Does anyone have plans for a large scale heat exchanger?

A friend has a 36' x 38' building that needs an air heat exchanger. He needs to replace the air several times a day.

I was thinking of something along the lines of a single layer serpentine length of hot water baseboard heater pipe with fins. He could hook a blower up to the pipe for the exhaust and let that create the negative pressure in the building to draw fresh air over the fins of the baseboard heater pipe. The pipe could be housed in styrofoam


----------



## Ross (May 9, 2002)

What heat source?


----------



## fishhead (Jul 19, 2006)

I think he's going with propane.


----------



## Ross (May 9, 2002)

Commercial HRV's are pretty cheap but if you wanted to create a home made one then something along the lines your thinking could work but I wouldn't want to create a negative pressure in the building. You could cause the propane heat source to back draft (kinda depends if it's a one or two pipe system). You still want neutral air pressure. HRV's are typically balanced so no more air goes out than in. A manometor helps get that right. Don't get completely set on finned tube you could use small duct pipe with aluminum rods going right through and sticking into the incoming air stream. Heat moves to cold so it will draw into the cooler incoming air.


----------



## gobug (Dec 10, 2003)

How high is the ceiling, and what will the building be used for? 
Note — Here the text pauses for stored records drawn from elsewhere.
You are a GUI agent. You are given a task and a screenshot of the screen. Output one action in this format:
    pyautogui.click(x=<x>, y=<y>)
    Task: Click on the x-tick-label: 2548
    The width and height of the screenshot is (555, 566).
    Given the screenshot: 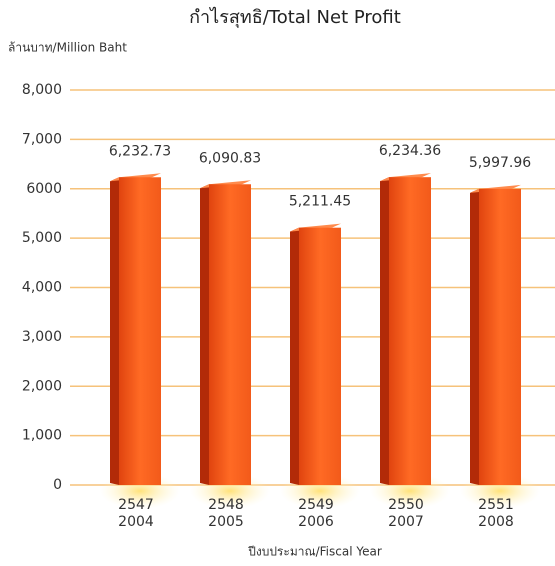 What is the action you would take?
    pyautogui.click(x=226, y=505)
    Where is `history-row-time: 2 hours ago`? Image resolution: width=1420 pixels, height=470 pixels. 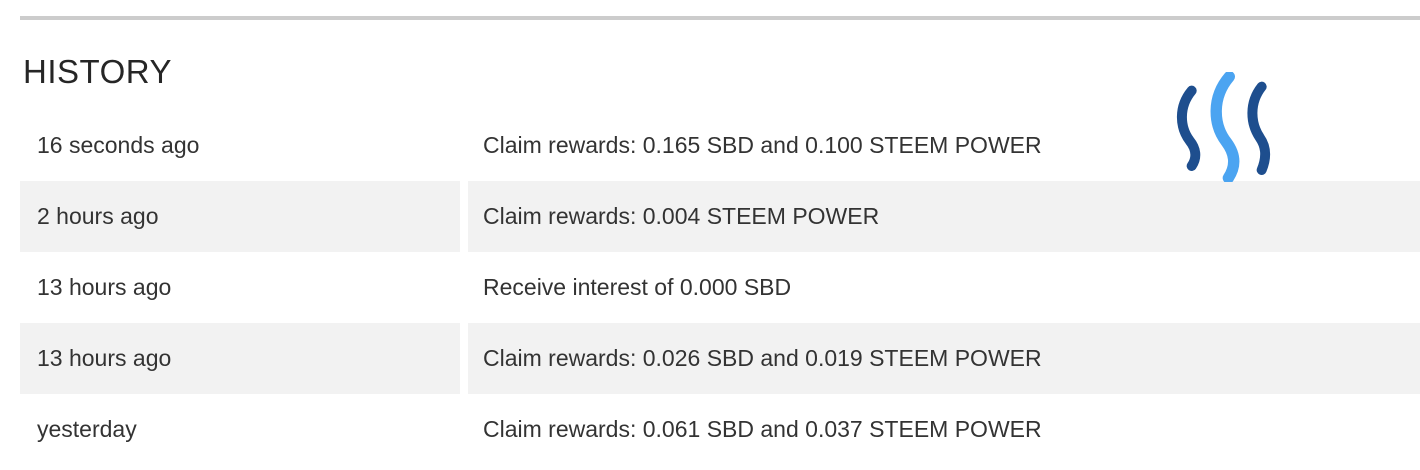
history-row-time: 2 hours ago is located at coordinates (240, 216).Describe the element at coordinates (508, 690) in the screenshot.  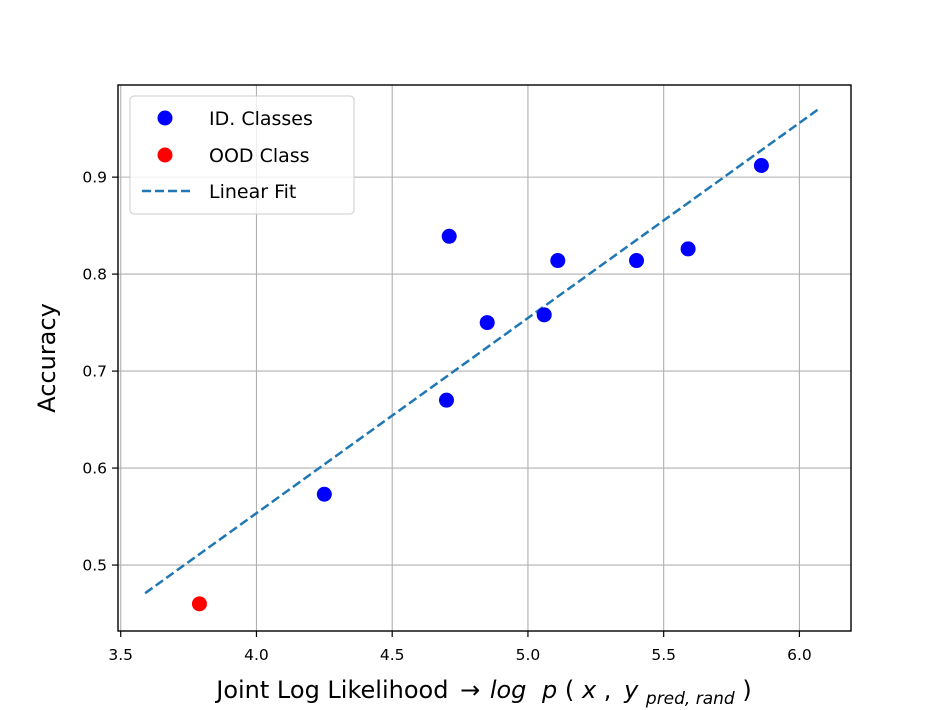
I see `x-axis-title-log: log` at that location.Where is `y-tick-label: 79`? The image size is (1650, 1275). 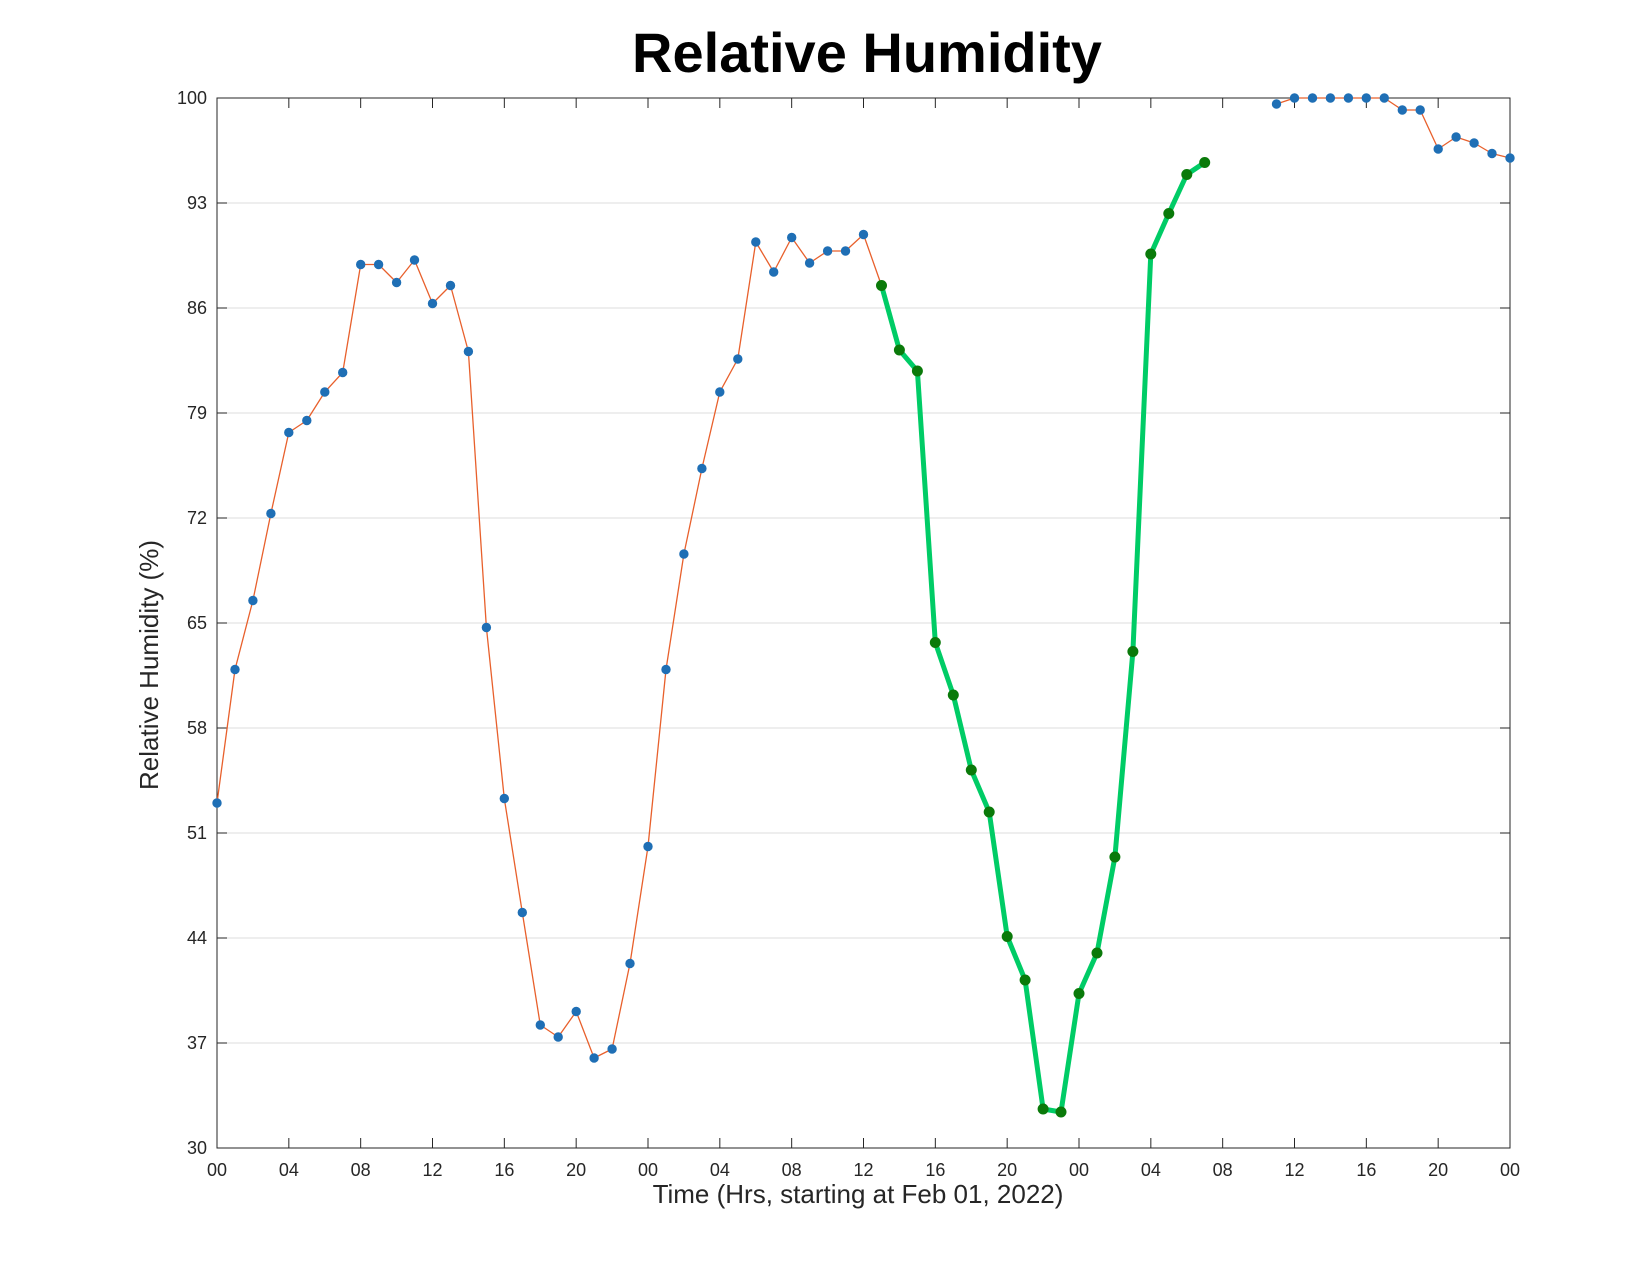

I am guessing that humidity is not real high in MN in the winter, so water in the air may not have to be handled by the unit. 

Building codes may have an impact on which unit must be used, especially if the building use is commercial. 

The best HRV's are only about 80%. 70% is cheaper. Go to ebay for HRV and you will see units and some details that may help you decide what your friend will need.


----------



## Jerry in MN (Dec 2, 2007)

fishhead said:


> I think he's going with propane.


Would it make sense to preheat the incoming air with solar, something along the lines of SolarWall?


----------



## fishhead (Jul 19, 2006)

I don't know how high his ceiling is but I'm guessing it's a pole barn.

He's going to raise insect larvae and they give off a lot of ammonia so that's why he needs the air exchange.


----------



## gobug (Dec 10, 2003)

Very interesting, especially since I was a licensed exterminator. The ant bait most readily accepted by multiple types of ants used silk worm larvae as the food base. It had a strong odor. I can just imagine a large pole barn full of some insect as a movie: Larvaephobia.

It seems like a habitat for insects could be a much smaller controlled space, hence the size of HRV could be one of the smaller units. Ammonia is nasty, probably nothing to mess with. An air to air (HRV) may not be the best choice. It is out of my league. Good luck to your friend.


----------